Sunday, January 10, 2010

Retiring

In a NYT article on retiring, Charlie Cook (of the Cook Report) says:
Politics is a lot like acting or sports. It’s hard to give up the limelight, and the key is to do it at or approaching the peak of your career, and not before you start heading downhill.
Cook is confusing the politician, ballplayer, and actor with their audience.  For the audience, it's a good thing to remember people at their peak.  We want to remember Brando in Waterfront, not in Superman; we want to remember Mays with the Giants, not with the Mets; we want to remember DiMaggio with the Yankees, not with Mr. Coffee. 

But for the ballplayer, actor, and politician...it's their life, not ours.  Here's the thing: when you walk away, it's gone.  That's especially true, and easiest to see, for athletes.  Think about it for an aging baseball player, for a Ken Griffey or John Smoltz.  They've been playing baseball their entire remembered lives.  They probably really like playing baseball; surely, they'll never find anything else they were as good at.  And once they retire from major league baseball, that's it.  They will never play baseball again.  Oh, they might show up at spring training as special coaches and fool around on the field a little bit, but otherwise it's totally gone.  That's especially true for football players (a friendly game of touch is pretty far from real football), but mostly true for almost all of the professional team sports.

The point here is that from the point of view of the athlete, that memory of greatness is, most likely, not very important.  Now, I'm sure there are some who don't like the game very much, and want to get out once they've made some money at it.  In the rougher sports, there's the incentive to get out to avoid risking one's future health and comfort.  And some might feel embarrassed to be no longer as good as they once were.  But they don't watch themselves; they aren't the fans.  What Charlie Cook is talking about isn't, in almost all cases, part of the lived experience of the athlete (actor, or pol) him or herself.  Nor should it be; it's our experience, as the audience.

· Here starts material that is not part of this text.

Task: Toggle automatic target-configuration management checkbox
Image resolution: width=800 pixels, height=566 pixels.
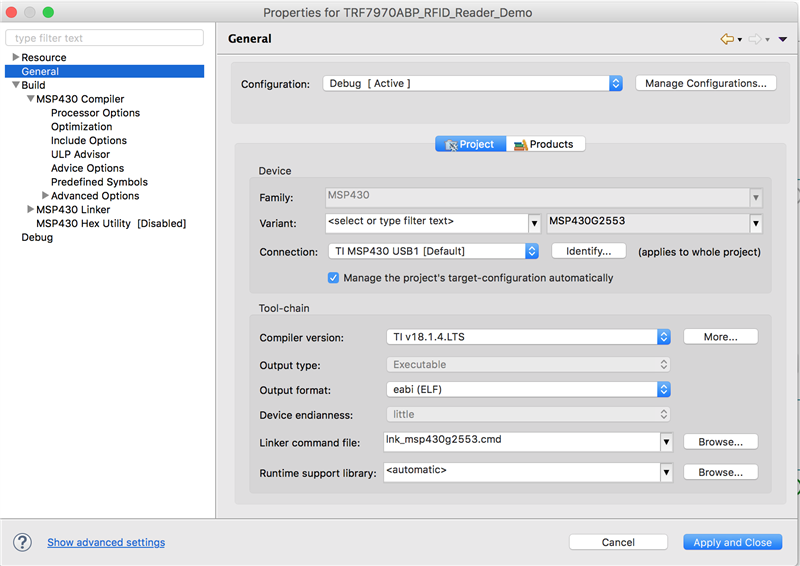Action: point(334,278)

The idea here is that it isn't the responsibility of the athlete, the actor, or the pol to bow out gracefully because they've passed their peak.  Now, I do think that politicians do have a responsibility to get out if they can't really do the job at all (ahem, Senator Byrd?).  And I like Andrew Gelman's idea that parties should be aggressively counter-cyclical -- for example, the Republicans could have urged Chuck Grassley and John McCain and other aging Senators to retire this year, since it's apt to be a good one for the GOP to keep their seats.  Frankly, I also wish that voters were more apt to punish aging pols.  But beyond that, their lives are their own, and they don't owe it to anyone to quit if they can still do their jobs.  They certainly don't owe it to Congress-watchers who want to remember them at their best.